Diese Aufgabe, meine Damen und Herren, liegt jetzt vor uns. Dies ist die Chance für NordrheinWestfalen, und diese Chance muss die Landesregierung jetzt ergreifen. Wenn diese Aktuelle Stunde dazu einen kleinen, aber wesentlichen Beitrag liefern würde – das würden wir uns zumindest wünschen –, hätten wir unsere Zeit heute Morgen nicht vertan. – Herzlichen Dank.
Meine sehr verehrten Damen und Herren! Sehr geehrte Frau Präsidentin! Lassen Sie mich heute Morgen einmal den Versuch unternehmen, bei der Diskussion, die Herr Remmel gerade begonnen hat, Gesichtspunkte von Sommersprossen zu trennen. Dazu müssen wir ein bisschen in die wissenschaftliche Diskussion einsteigen. Man sollte eben nicht nur an der Oberfläche kratzen, sondern ein bisschen tiefer.

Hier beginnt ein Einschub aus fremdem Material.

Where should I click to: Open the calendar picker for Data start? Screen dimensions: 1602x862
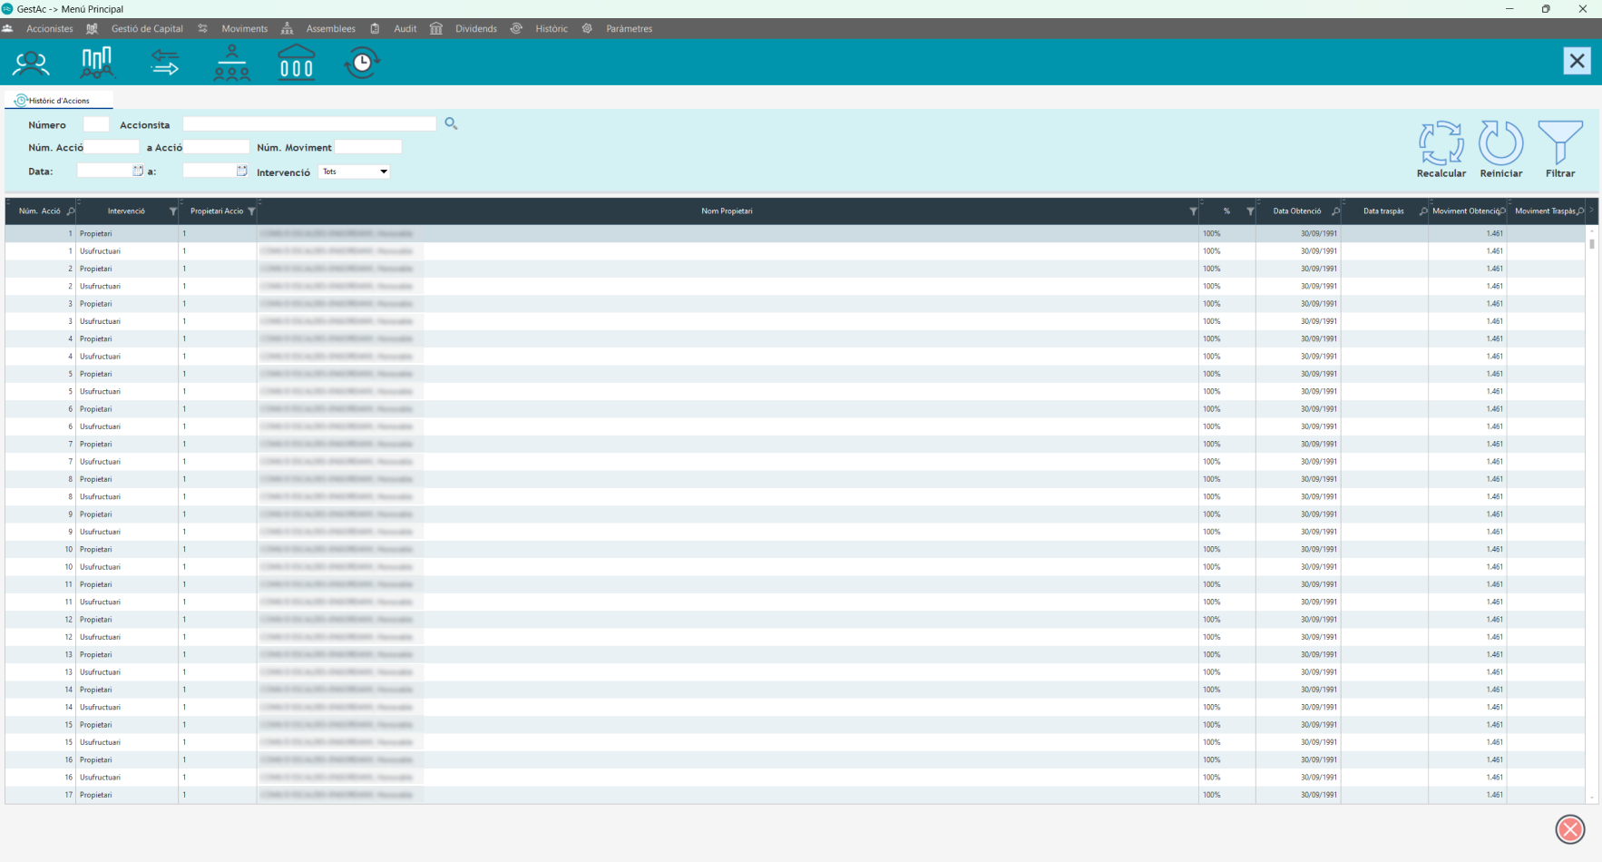[138, 171]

Die augenblickliche Diskussion um die Gentechnik zeigt sich alleine schon in der Semantik bzw. im Wortgebrauch: Der eine spricht von „gentechnisch manipuliert“, von „mit GVO kontaminiert“, der andere spricht von „gentechnisch optimiert“ oder „ungewollten Verunreinigungen“. Beide Male ist das Gleiche gemeint. Vielleicht sage ich dem Verbraucher, der jetzt zuhört, dass er aufpassen muss, sich nicht alleine schon durch den Wortgebrauch in eine Situation bringen zu lassen, die ihn emotional in eine falsche Richtung schickt.

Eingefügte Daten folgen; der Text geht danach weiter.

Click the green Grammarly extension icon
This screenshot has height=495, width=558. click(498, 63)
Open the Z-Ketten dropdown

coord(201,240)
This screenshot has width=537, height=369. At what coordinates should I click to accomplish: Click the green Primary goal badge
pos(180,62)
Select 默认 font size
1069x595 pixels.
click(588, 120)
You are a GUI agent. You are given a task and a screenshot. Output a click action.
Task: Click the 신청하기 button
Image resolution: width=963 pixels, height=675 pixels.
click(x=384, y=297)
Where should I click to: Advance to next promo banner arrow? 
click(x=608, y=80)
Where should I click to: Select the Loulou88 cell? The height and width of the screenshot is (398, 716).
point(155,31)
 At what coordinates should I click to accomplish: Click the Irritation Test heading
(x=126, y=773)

In Borken gibt es den Versuchsanbau und eine Wertprüfung, in der Nähe von Köln ebenfalls. MON810 wird gestoppt, weil der Mindestabstand nicht eingehalten ist. Sie finden mich an Ihrer Seite: Wenn gesetzliche Vorschriften oder angedachte gesetzliche Vorschriften nicht eingehalten werden, finde ich auch, dass das eingehalten werden muss, und möchte, dass das regelkonform geschieht. Ansonsten riskieren wir ein Ziel, das wir haben, nämlich die friedliche Koexistenz von gentechnischem Anbau, den wir vielleicht für die Zukunft brauchen, und dem nicht gentechnischen Anbau. Das Zusammenleben ist also gefragt. Dazu gehört auch eine gewisse Toleranz.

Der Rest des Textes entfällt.